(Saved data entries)
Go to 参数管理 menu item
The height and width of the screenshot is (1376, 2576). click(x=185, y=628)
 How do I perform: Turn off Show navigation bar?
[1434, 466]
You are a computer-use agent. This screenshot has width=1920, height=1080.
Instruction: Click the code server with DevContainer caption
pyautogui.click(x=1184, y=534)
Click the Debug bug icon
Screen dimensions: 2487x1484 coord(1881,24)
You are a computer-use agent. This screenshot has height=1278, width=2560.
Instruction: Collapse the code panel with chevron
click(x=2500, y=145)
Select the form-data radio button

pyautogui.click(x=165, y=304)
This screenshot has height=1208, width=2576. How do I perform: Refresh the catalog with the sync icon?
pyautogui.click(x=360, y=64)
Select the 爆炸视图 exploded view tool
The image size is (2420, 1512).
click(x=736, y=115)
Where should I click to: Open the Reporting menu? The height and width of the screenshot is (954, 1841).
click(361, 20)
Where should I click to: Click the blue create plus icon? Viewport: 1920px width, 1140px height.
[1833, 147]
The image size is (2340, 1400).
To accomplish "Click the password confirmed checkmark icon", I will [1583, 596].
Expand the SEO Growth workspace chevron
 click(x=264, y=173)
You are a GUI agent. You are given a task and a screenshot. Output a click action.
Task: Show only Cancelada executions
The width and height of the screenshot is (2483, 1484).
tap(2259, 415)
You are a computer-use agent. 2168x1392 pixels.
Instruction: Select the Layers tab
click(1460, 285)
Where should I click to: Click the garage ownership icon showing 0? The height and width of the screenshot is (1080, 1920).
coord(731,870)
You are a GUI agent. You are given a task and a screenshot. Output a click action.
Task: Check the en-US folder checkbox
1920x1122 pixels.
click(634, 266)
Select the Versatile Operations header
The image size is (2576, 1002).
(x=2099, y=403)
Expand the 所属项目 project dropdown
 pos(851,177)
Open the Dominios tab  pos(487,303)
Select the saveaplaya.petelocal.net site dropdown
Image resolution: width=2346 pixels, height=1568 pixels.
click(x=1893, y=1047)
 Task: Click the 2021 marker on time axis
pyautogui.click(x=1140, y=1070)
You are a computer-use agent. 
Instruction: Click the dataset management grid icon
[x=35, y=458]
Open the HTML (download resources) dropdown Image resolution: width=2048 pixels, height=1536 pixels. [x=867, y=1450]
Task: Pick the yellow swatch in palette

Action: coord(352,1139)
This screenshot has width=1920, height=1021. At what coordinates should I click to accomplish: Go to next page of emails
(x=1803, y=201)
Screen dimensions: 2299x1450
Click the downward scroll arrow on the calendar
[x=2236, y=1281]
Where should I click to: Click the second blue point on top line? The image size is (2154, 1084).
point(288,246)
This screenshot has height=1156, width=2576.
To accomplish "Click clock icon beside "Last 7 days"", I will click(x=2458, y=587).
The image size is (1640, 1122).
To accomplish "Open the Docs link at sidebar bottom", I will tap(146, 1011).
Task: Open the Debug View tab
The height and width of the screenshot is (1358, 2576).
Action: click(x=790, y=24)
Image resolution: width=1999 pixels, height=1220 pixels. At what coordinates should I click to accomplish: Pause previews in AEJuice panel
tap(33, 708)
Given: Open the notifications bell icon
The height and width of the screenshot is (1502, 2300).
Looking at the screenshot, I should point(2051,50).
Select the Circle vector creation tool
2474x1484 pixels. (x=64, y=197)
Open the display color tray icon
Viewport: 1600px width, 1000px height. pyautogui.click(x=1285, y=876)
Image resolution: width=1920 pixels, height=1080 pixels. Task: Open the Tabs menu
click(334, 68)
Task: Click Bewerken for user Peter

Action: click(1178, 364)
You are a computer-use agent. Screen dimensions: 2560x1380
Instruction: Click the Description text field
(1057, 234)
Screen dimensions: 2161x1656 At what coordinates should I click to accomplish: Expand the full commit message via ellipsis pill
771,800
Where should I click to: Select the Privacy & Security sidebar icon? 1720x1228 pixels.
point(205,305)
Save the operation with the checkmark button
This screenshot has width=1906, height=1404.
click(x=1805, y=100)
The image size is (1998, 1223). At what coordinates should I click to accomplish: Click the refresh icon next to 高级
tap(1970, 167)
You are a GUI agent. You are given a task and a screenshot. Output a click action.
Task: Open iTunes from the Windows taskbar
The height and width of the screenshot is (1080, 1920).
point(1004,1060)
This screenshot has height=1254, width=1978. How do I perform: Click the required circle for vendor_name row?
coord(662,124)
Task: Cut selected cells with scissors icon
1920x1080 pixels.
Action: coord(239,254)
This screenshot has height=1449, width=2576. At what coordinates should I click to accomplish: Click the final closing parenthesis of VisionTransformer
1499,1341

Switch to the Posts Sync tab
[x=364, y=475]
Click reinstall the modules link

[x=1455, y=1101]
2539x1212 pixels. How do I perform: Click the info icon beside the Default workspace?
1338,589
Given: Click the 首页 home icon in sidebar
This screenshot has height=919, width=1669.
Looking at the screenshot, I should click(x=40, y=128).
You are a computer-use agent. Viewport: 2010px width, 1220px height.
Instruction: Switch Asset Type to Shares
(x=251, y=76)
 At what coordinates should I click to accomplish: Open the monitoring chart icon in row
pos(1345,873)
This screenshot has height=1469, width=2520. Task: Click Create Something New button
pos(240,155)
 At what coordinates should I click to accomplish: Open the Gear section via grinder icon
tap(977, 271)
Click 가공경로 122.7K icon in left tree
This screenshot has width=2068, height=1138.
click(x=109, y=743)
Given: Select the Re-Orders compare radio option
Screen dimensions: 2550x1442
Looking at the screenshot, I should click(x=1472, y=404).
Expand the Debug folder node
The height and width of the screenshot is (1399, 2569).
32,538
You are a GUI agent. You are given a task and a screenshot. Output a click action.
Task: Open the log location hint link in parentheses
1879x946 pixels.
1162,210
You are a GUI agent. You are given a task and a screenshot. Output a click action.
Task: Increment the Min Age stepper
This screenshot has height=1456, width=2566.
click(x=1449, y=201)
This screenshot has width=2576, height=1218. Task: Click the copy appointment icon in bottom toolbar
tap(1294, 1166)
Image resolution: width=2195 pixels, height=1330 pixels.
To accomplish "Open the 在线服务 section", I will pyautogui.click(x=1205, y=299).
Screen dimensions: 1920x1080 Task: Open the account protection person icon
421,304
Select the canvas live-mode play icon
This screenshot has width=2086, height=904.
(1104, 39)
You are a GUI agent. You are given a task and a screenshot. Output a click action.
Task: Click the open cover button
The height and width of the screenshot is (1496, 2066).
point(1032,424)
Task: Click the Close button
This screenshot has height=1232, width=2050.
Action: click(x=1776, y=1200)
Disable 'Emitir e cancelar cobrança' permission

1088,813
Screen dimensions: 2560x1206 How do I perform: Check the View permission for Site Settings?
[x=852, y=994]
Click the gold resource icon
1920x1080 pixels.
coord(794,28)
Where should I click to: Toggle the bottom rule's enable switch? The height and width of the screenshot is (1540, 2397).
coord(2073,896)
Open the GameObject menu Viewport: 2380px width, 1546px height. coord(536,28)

[What is required] Across the records above, count each line that holds the word "folder" and give only the resulting number.

[Finished task] 2